Если бы ты знал, как мне грустно покидать на два месяца Рим. Я недавно еще чувствовал одну сильную, почти незнакомую для меня в эти лета грусть, грусть живую, грусть прекрасных лет юношества, если не отрочества души. Я похоронил на днях моего друга, которого мне дала судьба в то время, в ту эпоху жизни, когда друзья уже не даются. Я говорю об моем Иосифе Виельгорском. Мы давно были привязаны друг к другу, давно уважали друг друга, но сошлись тесно, неразрывно и решительно братски только, увы! во время его болезни. Ты не можешь себе представить, до какой степени была это благородно-высокая, младенчески-ясная душа. Ум, и талант, и вкус, соединенные с такою строгою основательностью, с таким твердым и мужественным характером, – это явление, редко повторяющееся между людьми. И все было у него на двадцать третьем году возраста. И при твердости характера, при стремлении действовать полезно и великодушно такая девственная чистота чувств! И прекрасное должно было погибнуть, как гибнет все прекрасное у нас на Руси.
Гоголь – А. С. Данилевскому, 5 июня 1839 г., из Рима. Письма, I, 611.
Однажды, после смерти молодого графа Виельгорского, на вилле Фальконьери, где мы жили, я застала Гоголя в моей комнате с книгою в руках и спросила его, что эта за книга; он мне ее передал. Это была библия; на первом листе, дрожащей рукой покойного Виельгорского, написано было: «Другу моему Николаю. Вилла Волконская». Гоголь сказал мне: «Эта книга вдвое мне святее». В Риме Гоголь часто к нам ходил и был очень забавен; от его рассказов я хохотала во все горло.
Кн. В. Н. Репнина. О Гоголе. Рус. Арх., 1890, III, 229.
Гоголь вчера был у нас проездом в Мариенбад. С ним весело. Он мне очень понравился и знает Рим как свои пять пальцев.
Н. М. Языков (поэт) в письме от 1 июля 1839 г., из Ганау. Шенрок. Материалы, VI, 42.

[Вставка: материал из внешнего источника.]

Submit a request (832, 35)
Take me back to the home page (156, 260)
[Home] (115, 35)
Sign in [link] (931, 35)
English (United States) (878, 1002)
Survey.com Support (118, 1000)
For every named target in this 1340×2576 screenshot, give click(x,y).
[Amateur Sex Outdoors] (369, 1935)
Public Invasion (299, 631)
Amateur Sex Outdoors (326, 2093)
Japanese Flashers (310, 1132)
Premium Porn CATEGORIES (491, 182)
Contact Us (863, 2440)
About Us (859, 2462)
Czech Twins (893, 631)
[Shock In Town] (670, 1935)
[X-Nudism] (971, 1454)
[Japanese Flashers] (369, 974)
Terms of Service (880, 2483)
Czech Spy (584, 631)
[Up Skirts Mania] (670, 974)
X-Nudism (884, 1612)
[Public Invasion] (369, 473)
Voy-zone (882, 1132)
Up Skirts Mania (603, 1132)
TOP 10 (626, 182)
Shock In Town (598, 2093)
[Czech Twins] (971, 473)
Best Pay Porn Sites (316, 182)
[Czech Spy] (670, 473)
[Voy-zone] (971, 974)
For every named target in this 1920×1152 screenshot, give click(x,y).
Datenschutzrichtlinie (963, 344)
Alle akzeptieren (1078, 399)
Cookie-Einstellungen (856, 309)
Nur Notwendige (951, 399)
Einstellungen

Мариенбад (8 июля – 8 августа)… Из русских был здесь Д. Е. Бенардаки, лицо очень примечательное своим умом. Оставив по неприятности военную службу, он с капиталом в тридцать или сорок тысяч пустился в обороты и в короткое время хлебными операциями приобрел большие деньги. Чем более умножались его средства, тем шире распространял круг своего действия, принял участие в откупах, продолжая хлебную торговлю, скупал земли, приобрел заводы и в течение пятнадцати лет нажил такое состояние, которое дает ему полумиллион дохода. Я давно уже слышал о действиях Бенардаки, открытых и решительных, коими приобрел он неограниченную доверенность от всех лиц, имевших с ним дело. Щедрые награды людям, служившим усердно, доставили ему таких поверенных, которые приносили и приносят ему выгоды несчетные. Быв в сношении, в течение двадцати лет, с людьми всех состояний, от министров до какого-нибудь побродяги, приносящего в кабак последний грош, Бенардаки был для меня профессором, которого лекции о состоянии России, о характере, достоинствах и пороках тех и других действующих лиц, об отношениях их к просителям и делам, о состоянии судопроизводства, о помещиках и их хозяйстве, о хозяйстве крестьянском, о положении городов и их местных выгодах, – лекции, оживленные множеством анекдотов, слушал я с жадностью. Всякий день после ванны ходили мы втроем, я, он и Гоголь, по горам и долам и рассуждали о любезном отечестве. Гоголь выспрашивал его об разных исках и верно дополнил свою галерею оригинальными портретами, которые когда-нибудь увидим мы на сцене.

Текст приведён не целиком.